Compute derivative with respect to a matrix

354 Views Asked by At

I have following vectors and matrices:

$ F = $ {$f_1, f_2, ... f_n$} ; where $f_i$ are scalars, is a column vector of size $n$

$ S = $ {$s_1, s_2, ... s_m$} ; where $s_j$ are scalars, is a row vector of size $m$

$ C = $ {$c_{ij}$} ; is a $n \times m$ matrix

Here $F$ and $S$ are fixed, and $C$ is variable.

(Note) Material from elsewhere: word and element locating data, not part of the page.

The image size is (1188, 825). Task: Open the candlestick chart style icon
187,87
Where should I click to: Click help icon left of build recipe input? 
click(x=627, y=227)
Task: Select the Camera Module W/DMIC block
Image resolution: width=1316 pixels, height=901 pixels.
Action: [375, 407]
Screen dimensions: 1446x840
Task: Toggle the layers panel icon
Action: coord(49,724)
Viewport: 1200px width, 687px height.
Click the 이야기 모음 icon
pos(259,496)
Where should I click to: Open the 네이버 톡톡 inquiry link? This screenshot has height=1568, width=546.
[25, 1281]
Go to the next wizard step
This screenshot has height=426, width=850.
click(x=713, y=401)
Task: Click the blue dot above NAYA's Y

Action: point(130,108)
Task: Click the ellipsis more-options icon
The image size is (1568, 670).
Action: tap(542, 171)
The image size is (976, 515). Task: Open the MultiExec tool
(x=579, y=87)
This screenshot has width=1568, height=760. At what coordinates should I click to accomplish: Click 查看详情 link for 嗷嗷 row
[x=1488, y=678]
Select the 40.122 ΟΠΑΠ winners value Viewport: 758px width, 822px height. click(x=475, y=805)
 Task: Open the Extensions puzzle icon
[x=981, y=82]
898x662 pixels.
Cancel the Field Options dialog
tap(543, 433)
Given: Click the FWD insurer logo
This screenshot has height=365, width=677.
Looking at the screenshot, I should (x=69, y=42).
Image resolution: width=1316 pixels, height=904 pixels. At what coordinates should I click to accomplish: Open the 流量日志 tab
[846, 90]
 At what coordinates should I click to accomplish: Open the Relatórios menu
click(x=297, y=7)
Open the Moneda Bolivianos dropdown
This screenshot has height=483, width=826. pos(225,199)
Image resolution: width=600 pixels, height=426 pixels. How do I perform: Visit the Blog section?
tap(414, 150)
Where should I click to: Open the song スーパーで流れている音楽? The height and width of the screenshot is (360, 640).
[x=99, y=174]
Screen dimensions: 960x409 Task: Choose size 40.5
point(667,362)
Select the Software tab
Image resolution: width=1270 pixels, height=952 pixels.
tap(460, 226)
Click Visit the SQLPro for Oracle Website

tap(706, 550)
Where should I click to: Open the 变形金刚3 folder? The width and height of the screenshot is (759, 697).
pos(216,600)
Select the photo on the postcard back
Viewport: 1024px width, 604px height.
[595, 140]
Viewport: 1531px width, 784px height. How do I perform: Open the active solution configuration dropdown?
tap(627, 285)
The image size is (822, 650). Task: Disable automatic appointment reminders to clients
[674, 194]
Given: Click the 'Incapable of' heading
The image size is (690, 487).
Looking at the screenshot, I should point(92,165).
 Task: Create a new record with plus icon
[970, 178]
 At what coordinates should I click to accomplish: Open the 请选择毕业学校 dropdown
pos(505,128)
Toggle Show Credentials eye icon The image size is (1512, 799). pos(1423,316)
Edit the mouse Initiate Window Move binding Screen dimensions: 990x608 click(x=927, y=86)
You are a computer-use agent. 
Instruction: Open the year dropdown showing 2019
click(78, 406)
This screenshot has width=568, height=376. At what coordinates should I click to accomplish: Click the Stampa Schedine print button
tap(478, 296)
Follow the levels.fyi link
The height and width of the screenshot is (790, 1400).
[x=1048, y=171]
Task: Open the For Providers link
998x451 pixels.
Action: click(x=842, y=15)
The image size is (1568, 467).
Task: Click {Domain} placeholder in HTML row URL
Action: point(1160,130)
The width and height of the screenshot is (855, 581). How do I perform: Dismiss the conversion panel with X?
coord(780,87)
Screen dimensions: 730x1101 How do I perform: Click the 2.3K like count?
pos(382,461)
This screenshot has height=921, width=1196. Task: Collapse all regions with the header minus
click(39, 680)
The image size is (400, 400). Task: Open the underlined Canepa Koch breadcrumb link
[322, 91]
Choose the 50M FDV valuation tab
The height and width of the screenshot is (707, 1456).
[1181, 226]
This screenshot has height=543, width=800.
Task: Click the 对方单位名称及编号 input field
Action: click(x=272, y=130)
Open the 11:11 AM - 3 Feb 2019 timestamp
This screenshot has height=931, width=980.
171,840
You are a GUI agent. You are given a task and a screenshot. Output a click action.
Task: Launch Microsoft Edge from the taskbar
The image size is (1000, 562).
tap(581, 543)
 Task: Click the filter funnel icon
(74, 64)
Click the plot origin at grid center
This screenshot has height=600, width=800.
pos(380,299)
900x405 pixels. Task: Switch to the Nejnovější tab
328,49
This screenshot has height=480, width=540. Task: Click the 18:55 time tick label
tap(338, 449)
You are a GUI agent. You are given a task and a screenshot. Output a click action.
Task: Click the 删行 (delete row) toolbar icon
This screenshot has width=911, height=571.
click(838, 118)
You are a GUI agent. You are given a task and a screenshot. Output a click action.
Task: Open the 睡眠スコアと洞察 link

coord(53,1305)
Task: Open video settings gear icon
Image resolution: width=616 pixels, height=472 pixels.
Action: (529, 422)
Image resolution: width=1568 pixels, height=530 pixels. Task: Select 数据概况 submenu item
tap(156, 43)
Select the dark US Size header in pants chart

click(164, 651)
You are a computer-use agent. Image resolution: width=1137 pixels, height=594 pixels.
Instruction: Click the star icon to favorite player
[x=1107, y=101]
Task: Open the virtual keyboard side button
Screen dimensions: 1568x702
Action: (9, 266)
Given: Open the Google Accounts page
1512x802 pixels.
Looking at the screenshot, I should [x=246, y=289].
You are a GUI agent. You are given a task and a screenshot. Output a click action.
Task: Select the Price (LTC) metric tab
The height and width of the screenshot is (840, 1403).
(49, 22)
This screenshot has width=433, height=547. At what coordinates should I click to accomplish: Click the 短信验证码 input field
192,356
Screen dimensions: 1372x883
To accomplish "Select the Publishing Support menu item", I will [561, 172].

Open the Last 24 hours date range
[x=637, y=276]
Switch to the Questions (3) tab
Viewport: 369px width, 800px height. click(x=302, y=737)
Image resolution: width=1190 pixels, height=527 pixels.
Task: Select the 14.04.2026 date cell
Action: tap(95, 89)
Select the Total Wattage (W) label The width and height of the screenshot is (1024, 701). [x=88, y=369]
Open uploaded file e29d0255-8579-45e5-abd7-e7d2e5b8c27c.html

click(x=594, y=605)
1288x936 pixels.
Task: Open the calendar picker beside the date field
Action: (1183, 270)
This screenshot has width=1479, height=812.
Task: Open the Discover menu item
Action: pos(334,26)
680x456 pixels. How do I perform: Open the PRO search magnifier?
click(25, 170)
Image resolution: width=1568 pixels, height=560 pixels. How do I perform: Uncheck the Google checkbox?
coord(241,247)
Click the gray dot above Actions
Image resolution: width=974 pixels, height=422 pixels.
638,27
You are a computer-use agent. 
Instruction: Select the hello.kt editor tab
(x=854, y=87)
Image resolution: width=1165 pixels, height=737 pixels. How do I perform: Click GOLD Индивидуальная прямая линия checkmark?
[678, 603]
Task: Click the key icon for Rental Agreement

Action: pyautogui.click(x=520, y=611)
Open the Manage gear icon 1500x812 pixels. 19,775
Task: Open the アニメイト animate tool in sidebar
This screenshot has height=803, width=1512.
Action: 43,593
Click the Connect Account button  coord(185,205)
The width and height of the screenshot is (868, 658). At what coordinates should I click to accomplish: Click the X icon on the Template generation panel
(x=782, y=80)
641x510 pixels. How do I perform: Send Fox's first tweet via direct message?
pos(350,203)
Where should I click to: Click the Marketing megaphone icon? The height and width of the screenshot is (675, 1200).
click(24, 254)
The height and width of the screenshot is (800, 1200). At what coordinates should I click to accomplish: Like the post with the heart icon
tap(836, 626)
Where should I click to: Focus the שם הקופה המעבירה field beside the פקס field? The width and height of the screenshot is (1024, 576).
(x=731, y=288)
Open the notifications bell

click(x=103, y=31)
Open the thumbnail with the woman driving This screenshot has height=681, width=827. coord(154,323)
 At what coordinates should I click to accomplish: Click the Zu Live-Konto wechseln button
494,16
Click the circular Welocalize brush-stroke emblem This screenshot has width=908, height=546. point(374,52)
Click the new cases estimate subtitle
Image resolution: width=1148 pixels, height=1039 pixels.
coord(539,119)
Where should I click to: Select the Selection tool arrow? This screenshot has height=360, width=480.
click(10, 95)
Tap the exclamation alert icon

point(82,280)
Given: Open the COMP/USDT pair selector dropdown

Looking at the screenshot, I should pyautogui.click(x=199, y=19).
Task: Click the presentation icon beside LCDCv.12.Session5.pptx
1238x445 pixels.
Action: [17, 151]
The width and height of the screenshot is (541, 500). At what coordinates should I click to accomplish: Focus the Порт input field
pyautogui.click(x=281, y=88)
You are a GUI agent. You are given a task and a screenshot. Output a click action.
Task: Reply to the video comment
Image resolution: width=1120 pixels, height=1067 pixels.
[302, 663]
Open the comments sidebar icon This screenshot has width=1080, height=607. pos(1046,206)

Edit: The constraints on C are:

  1. $0 <= c_{ij} <= 1$
  2. $\sum_{i=1}^n c_{ij} <= 1 $
  3. $c_{ij}=0$ for some particular $i,$ and $j$ based on research data

I am predicting $f_i$ as:

$\hat{f_i} = \sum_{j=1}^m c_{ij}s_j $

I want to minimize $E = \sum_{i=1}^n (f_i - \hat{f_i})^2 $

I think in matrix notation $E = (F-CS^T)^T.(F-CS^T)$ (correct me if I am wrong)

Most of the optimization algorithms requires gradient, so I believe I need differentiate it with respect to C (again, please correct me if I am wrong). I do not know how to do it using matrix algebra notation, I did it by converting into summations and here is what I got.

$E = \sum_{i=1}^n (f_i - \sum_{j=1}^m c_{ij}s_j)^2 $

$\displaystyle \frac {\partial E} {\partial c_{ij}}$$ = -2 (f_i - \sum_{j=1}^m c_{ij} s_j).s_j $

$ = -2[F -CS^T]^T.S^T$

I want to know if we get the same results if get use the matrix notations to differentiate E, of if I have done some mistake somewhere.

1

There are 1 best solutions below

2
On BEST ANSWER

Let $$M=CS^T-F$$then use the Frobenius (:) Inner Product to rewrite the error function. Then finding the differential and gradient is straightforward $$\eqalign{ E &= M:M \cr\cr dE &= 2M:dM \cr &= 2M:dC\,S^T \cr &= 2MS:dC \cr\cr \frac{\partial E}{\partial C} &= 2MS = 2(CS^T-F)S \cr\cr }$$ This derivation holds when $(S,F)$ are full matrices, as well as when they are merely vectors.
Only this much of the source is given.